Claim: Echevarria stated that “we know that the drug [mifepristone] has the ability to harm women” and that there are “inconsistencies” in the Food and Drug Administration safety record for the medication.
Facts: Mifepristone has been proven time and time again to be safe and effective for those using it for abortion purposes. The Center for American Progress notes, “The FDA has evaluated its safety at least four times in the more than 22 years it has been on the market.” Mifepristone has been shown to be “highly effective with low complication rates” and is regarded by health care professionals as being safer than drugs like Tylenol and Viagra.
Claim: Echevarria incorrectly said, “We’re talking about a drug that is given to a woman who is healthy and has a healthy pregnancy, and it is not a drug designed to cure an illness. It is not a drug designed to cure a disease. It is not designed to save a life. The purpose of the development of the drug is to take human life. And at this time this drug only has one other use, it is used in Cushing’s disease.”

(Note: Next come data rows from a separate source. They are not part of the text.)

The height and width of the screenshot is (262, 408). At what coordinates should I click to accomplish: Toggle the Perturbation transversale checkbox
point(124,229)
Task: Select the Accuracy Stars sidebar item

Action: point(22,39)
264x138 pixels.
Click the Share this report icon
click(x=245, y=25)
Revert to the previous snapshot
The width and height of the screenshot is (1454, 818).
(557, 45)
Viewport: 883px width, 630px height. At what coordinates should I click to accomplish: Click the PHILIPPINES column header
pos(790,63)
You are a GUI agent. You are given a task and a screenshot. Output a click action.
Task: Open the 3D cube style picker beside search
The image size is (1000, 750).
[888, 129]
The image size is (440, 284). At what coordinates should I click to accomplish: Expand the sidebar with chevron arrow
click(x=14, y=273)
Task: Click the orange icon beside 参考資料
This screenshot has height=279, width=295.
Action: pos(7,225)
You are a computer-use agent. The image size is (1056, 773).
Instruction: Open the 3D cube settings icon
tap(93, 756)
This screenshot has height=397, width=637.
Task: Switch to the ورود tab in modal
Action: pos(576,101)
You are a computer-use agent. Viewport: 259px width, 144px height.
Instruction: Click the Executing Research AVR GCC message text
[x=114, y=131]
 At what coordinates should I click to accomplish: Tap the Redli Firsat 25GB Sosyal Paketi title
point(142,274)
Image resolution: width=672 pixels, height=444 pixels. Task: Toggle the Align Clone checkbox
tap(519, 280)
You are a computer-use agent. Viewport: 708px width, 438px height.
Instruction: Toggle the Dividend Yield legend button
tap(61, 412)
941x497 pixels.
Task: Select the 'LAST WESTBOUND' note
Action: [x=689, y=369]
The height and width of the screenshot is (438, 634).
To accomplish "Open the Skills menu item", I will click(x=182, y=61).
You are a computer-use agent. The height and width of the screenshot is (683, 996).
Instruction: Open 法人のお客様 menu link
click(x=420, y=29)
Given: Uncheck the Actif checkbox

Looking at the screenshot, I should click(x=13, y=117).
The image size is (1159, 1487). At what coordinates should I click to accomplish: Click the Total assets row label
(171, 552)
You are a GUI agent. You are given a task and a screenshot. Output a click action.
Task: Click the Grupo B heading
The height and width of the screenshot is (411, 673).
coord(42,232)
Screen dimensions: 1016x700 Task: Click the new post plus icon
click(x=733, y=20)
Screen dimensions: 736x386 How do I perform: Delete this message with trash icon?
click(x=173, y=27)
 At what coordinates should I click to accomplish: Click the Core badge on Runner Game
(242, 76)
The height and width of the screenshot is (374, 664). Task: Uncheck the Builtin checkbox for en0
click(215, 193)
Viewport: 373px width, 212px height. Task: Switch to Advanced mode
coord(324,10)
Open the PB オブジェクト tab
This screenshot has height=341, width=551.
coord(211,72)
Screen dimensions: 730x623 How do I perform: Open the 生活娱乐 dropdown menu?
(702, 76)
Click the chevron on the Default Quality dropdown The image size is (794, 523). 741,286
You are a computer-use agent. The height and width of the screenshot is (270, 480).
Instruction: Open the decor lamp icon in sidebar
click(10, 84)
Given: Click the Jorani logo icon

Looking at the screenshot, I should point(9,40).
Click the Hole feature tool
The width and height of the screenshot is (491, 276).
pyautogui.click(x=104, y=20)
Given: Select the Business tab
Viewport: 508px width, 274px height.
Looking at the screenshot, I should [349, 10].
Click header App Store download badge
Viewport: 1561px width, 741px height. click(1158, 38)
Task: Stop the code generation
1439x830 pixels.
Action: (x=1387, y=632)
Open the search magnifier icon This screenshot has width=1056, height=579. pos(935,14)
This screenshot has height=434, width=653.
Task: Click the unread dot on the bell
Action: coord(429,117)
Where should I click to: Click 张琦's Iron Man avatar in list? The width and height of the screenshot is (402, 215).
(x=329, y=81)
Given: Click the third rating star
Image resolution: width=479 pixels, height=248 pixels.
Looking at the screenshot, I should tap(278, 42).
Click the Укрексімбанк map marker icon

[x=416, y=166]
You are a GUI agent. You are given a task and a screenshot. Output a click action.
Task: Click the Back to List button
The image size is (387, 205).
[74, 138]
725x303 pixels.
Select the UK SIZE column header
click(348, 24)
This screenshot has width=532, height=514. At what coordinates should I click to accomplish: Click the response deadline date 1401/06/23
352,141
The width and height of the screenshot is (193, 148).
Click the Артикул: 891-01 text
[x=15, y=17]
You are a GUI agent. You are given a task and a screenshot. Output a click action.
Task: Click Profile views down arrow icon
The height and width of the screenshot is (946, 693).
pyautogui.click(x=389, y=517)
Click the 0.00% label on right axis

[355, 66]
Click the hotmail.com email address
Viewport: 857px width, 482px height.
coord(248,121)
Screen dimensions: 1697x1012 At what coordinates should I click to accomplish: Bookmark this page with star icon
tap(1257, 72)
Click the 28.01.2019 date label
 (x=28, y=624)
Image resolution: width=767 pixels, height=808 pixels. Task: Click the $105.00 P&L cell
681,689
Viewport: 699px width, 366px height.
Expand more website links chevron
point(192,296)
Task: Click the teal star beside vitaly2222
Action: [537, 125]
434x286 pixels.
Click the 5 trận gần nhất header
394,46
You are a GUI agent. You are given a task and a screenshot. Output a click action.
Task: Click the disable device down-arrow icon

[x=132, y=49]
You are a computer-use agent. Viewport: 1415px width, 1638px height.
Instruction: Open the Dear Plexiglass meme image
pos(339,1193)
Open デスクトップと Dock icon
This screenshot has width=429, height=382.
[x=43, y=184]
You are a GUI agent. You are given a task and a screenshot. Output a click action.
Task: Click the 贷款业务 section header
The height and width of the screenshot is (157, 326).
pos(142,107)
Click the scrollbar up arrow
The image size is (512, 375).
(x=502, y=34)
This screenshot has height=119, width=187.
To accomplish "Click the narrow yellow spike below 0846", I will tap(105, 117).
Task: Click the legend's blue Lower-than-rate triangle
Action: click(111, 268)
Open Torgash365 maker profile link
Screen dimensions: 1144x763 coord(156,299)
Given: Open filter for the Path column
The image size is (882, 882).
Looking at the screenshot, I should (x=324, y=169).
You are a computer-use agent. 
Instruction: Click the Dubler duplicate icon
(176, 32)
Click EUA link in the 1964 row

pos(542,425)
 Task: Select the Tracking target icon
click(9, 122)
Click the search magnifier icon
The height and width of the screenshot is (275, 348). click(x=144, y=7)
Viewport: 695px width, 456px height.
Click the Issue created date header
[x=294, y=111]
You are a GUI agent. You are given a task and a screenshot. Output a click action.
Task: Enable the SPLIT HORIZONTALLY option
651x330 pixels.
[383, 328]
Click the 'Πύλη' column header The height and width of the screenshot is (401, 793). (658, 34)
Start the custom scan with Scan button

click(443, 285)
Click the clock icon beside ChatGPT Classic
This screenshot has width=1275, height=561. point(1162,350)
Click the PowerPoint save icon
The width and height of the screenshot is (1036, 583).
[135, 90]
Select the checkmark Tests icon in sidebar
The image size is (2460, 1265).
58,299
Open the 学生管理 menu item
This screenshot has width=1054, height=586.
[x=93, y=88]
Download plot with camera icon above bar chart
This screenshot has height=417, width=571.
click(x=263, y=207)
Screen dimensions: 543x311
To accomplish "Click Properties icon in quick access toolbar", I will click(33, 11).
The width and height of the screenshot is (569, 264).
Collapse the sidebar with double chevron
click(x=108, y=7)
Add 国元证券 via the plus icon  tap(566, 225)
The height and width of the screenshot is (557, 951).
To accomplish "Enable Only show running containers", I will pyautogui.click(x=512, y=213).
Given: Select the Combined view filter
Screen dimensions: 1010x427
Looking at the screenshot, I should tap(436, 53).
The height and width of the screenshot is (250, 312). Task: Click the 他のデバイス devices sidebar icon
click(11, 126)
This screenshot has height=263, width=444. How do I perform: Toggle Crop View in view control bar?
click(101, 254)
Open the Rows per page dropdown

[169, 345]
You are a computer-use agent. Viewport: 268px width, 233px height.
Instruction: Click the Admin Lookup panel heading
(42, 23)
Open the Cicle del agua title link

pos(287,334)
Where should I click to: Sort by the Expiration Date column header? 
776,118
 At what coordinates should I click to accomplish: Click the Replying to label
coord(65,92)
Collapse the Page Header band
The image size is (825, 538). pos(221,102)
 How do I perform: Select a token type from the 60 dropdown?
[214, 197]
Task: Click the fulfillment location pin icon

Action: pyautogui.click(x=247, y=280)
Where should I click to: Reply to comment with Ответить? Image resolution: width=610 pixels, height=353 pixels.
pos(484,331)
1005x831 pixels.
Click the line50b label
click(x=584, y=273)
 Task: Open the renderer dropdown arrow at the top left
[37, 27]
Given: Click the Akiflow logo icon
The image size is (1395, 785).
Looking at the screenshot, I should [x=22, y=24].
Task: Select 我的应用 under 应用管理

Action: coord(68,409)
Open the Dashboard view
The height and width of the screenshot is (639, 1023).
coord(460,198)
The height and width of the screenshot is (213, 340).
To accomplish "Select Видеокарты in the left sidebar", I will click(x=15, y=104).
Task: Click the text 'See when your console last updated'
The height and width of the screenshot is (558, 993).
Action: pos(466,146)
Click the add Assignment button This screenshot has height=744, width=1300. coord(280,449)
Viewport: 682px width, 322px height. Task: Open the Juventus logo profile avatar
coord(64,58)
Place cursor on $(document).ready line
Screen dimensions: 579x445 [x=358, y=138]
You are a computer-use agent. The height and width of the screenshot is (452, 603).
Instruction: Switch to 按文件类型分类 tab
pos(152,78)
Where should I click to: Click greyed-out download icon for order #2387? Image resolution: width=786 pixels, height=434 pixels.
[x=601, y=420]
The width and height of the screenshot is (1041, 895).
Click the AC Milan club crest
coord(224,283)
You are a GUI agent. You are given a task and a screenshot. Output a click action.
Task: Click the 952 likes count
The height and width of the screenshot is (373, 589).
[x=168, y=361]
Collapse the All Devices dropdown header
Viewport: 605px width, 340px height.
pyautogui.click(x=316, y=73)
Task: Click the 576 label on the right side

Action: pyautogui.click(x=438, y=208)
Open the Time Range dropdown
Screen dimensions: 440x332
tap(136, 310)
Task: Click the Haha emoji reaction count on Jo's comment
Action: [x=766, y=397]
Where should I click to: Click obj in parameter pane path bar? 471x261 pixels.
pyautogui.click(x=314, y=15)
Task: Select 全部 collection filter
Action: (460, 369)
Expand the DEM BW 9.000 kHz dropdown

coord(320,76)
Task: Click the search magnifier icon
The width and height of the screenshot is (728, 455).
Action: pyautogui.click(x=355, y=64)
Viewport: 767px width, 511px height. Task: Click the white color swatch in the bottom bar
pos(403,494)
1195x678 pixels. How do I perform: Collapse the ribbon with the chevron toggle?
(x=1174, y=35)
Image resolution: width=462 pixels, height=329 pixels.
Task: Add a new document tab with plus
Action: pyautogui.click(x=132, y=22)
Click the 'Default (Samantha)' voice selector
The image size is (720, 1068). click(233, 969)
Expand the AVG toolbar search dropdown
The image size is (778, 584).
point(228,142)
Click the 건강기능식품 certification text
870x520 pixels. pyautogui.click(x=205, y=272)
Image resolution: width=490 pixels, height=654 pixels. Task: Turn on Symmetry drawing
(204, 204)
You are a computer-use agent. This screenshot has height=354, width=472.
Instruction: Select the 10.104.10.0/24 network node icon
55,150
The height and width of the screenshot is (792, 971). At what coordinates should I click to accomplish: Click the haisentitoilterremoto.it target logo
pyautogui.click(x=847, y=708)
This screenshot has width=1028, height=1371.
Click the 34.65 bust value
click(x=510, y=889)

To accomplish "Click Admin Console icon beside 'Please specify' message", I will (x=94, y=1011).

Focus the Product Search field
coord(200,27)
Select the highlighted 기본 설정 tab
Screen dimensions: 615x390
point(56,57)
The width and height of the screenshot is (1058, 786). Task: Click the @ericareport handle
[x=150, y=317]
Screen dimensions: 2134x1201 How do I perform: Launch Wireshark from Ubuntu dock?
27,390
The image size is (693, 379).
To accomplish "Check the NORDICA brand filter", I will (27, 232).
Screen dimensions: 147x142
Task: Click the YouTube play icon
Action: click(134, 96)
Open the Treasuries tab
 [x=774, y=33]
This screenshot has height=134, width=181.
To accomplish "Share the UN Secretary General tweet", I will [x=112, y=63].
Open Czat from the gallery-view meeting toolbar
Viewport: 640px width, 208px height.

Facts: Echevarria is wrong: Mifepristone is used not only for abortions but also to manage early miscarriages. In fact, according to Scientific American, “There is a strong consensus among scientific experts that mifepristone is safe, effective and superior to alternatives for both early abortion and early miscarriage care.” Additionally, mifepristone could potentially be used to treat a variety of other diseases, including breast, brain, and prostate cancers, as well as other conditions such as depression. Whitfield attempted to push back on Echevarria, noting that “the judge is not a doctor” and that this drug “may help save the woman’s life.” Echevarria pushed still more anti-abortion talking points and repeated that “this drug is designed to take human lives.”
Claim: At the end of the segment, Echevarria falsely claimed that “even the studies that have been done by the abortion industry” have shown that mifepristone “puts women in harm’s way.” She mentioned a “Canadian study that found that 10% of women have severe side effects that can put them in the hospital.”
Facts: Though Echevarria did not mention the specific study, she is seemingly talking about a February 2023 Canadian study that compared the mifepristone-misoprostol protocol (medication abortion) to procedural induced abortion. The study found that “severe complications occurred in 3.3 per 1000 women after medication versus 1.8 per 1000 women after an abortion procedure in a nonhospital clinic and 3.4 per 1000 after an abortion procedure in a hospital-based clinic.” In other words, mifepristone-misoprostol abortions did produce slightly more complications than procedural abortions, “especially for less serious adverse outcomes,” but despite Echevarria’s claim, the medication does not put “women in harm’s way,” as complications with both types of abortions are “rare in the 42 days after first-trimester abortion.” Whitfield let Echevarria spew this misinformation without any pushback or fact-checking.